On the occasion of the BMW iNEXT prototype production, the BMW Group is offering an exclusive glimpse behind the scenes of its Pilot Plant in the heart of the Research & Innovation Centre (FIZ). Prototypes of all vehicles are manufactured long before actual market launch, under the strictest secrecy in specially restricted areas of the facility. They are used for testing and to prepare for series assembly later. Experts from development and production work in close collaboration. When series manufacturing of the fully electric BMW iNEXT is launched in 2021, it will run on the same assembly line as combustion-powered vehicles and plug-in hybrids.

Udo Hänle, head of Production Integration and Pilot Plant: “Preparing a fully electric vehicle for series production is an exciting but challenging task. By the time of the official start of production, we will have built as many as 100 prototypes of the BMW iNEXT. Until then, the Pilot Plant will use a range of new innovations to streamline and speed up our processes even further. We are also already preparing our first production associates from Plant Dingolfing to work on the new product.”

New innovations improve quality of production processes

The process steps for series production are defined and matured at the Pilot Plant, where experts also validate all of the vehicle functions, including electric and automated driving functions, and sensors for driver assistance systems. In addition, associates working on the BMW iNEXT are making use of brand-new digital tools for the very first time to support more intelligent, efficient operations.

The first few bodies-in-white of the BMW iNEXT are being assembled in the Pilot Plant bodyshop.
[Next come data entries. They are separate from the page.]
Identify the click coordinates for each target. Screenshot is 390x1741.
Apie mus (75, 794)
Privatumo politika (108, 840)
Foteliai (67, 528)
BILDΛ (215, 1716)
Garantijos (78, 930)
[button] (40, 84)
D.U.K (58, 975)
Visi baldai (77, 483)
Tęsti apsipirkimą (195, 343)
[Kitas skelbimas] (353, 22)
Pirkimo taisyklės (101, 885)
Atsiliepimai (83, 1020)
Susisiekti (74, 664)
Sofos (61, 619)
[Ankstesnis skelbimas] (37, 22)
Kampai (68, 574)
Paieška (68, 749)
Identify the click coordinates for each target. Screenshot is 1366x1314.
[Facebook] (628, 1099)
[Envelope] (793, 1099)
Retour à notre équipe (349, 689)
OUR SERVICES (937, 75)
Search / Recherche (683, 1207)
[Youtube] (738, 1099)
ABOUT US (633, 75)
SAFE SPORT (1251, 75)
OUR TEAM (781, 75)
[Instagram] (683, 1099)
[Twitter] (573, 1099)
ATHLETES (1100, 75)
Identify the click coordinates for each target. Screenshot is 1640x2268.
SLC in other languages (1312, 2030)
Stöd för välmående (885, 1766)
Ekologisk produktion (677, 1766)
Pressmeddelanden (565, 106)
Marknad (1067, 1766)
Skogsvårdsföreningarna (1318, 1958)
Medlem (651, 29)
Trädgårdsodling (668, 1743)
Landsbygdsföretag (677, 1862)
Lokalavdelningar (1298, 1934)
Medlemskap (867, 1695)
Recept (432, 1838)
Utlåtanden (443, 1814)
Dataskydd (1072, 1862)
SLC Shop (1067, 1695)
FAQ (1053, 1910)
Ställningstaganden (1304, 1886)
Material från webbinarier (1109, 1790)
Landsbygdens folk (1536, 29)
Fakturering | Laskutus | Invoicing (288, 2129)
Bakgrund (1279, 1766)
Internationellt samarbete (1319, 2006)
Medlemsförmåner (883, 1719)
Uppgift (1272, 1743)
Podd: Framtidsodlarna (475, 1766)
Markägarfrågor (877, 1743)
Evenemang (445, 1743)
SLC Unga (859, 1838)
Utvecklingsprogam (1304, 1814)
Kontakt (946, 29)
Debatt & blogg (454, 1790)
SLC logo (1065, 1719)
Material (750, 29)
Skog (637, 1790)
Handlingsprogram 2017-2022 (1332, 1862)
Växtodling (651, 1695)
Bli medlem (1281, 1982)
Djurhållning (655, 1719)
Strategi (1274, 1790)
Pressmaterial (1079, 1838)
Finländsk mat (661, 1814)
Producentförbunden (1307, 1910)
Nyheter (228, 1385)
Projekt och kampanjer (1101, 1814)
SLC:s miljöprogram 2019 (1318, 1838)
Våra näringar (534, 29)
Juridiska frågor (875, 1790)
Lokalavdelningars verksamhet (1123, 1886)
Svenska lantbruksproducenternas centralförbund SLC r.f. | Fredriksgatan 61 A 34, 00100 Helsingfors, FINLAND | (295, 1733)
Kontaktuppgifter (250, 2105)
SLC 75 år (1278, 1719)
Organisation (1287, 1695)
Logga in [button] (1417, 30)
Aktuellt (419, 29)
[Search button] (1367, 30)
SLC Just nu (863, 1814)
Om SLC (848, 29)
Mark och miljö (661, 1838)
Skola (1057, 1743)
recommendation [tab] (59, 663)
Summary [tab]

The various sections are bonded with the help of a new technology: rotary bonding. This joins aluminium and high-strength steel by using the friction heat generated as a steel element pierces an aluminium part. The heat of the steel part fuses the two components.

Once assembled, the bodies undergo detailed checks by laser radar, an automated measurement technology that quickly identifies individual surface characteristics. This solution eliminates the need to place measurement points manually, as has been done until now. The new optical process also dramatically shortens the time required for measurements to be made.

Complete surfaces of body parts are further examined using a high-resolution scanner located in a virtual measuring room. Data obtained here is compared fully automatically with the CAD model of the part, delivering the required information much faster than conventional methodologies.

An augmented reality app is radically speeding up the way bolts in the floor assembly are identified and compared with the CAD model. The app is an important innovation that verifies their precise position and completeness. As well as reducing complexity, it makes cooperation between the various specialist departments even more efficient.

The BMW Group also uses computer tomography to test prototypes in the early stages of development. In a dedicated testing system in the Pilot Plant, four closely coordinated robots create X-rays of the vehicle by a scanning process. Moving around the outside, they face each other in two pairs and send the X-rays to their opposites. The data they gather is used to calculate a multilayered 3D image. This can be used to analyse the internals of the entire vehicle. Computer tomography allows new materials and bonding techniques to be examined in minute detail without vehicles having to be dismantled. Previously components had to be removed and taken apart for analysis. The system picks up objects as small as 100 micro-metres – approximately the width of a human hair.